3. El electoral. ¿Es favorable el perdón a las esperanzas y expectativas del PAN en las elecciones de mayo? Un factor polivalente:
a) ¿Será un síntoma de debilidad, un mal ejemplo que fomente la pugna y la aventura? ¿Una ofensa que los fieles se sientan tentados a repudiar en las urnas?
b) O, todo lo contrario, lejos de desgarrar, el perdón sea una terapia reconstructiva que tenga el efecto de favorecer el acercamiento de los descontentos, de los disidentes, en gesto generoso de buena voluntad que lejos de alejar un solo voto atraiga a los que se fueron. Una medida profiláctica, prudente y sabia, como aconseja el Evangelio, que minimice y devalúe los odios y los recelos, los antagonismos, protagonismos, personalismos y tantos otros ismos que salen a bailar en las denuncias que divos y santurrones se lanzan desde uno y otro lado de la acera.
c) El perdón puede también confinar a un aislamiento inofensivo a la intransigencia recalcitrante que no admite otro curso de acción que aquel dictado por sus pasiones y sus apetitos.

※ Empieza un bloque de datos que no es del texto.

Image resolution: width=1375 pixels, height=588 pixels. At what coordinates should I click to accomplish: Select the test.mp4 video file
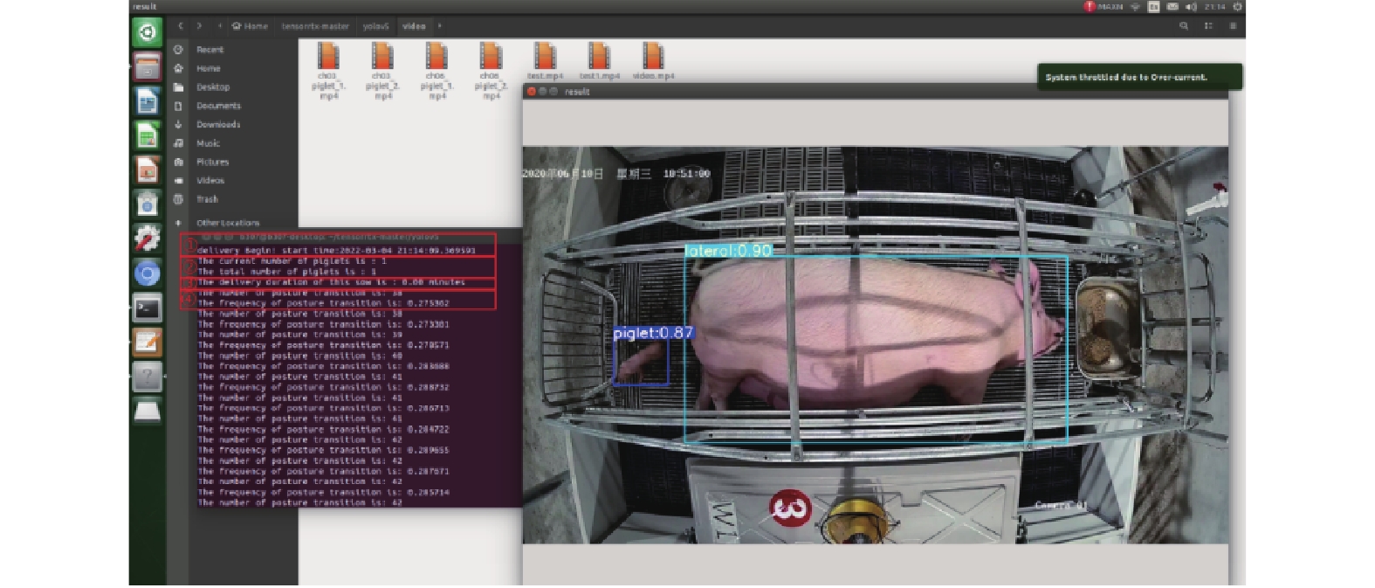[x=545, y=61]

d) Alguien dirá que ella no llega sola sino seguida por el peligro de indeseables y desacreditados que la han acompañado y aclamado en el destierro. Un peligro que es tan fácil de exagerar como de conjurar, porque se ha pedido perdón sin fijar condiciones ni exigir garantías. Porque se puede conceder sin contraer un solo compromiso.
e) Y ese perdón al extraviado que regresa puede contribuir además a devolver al servicio activo los valores que están relegados al pasivo porque se hace caso de las arremetidas de sus enemigos, que no tienen más origen que el miedo que revela su incontinente inconsistencia. ¿Dime a quién atacas y te diré a quién le temes?
¿Cuáles son, entre todas, las opiniones recomendables? Nosotros proponemos un enfoque ciudadano, no partidario: la necesidad de una oposición fuerte, temible, que tenga una probabilidad viable de triunfo, de manera que obligue al sistema que gobierna al estado y a sus candidatos a rectificar su equivocado curso actual de acción y omisión, so pena, si no reconocen y enmiendan sus desaciertos, de perder el poder que hoy pretenden consolidar con la reconquista a cualquier costo de la alcaldía de Mérida.
Concretamente: ¿fortalece a la oposición y favorece a la democracia la solicitud que Ana Rosa Payán Cervera le plantea a su partido? ¿Le conviene a Yucatán una respuesta positiva a la hija pródiga que regresa a pedir perdón?— Mérida, Yucatán, 2 de febrero de 2010.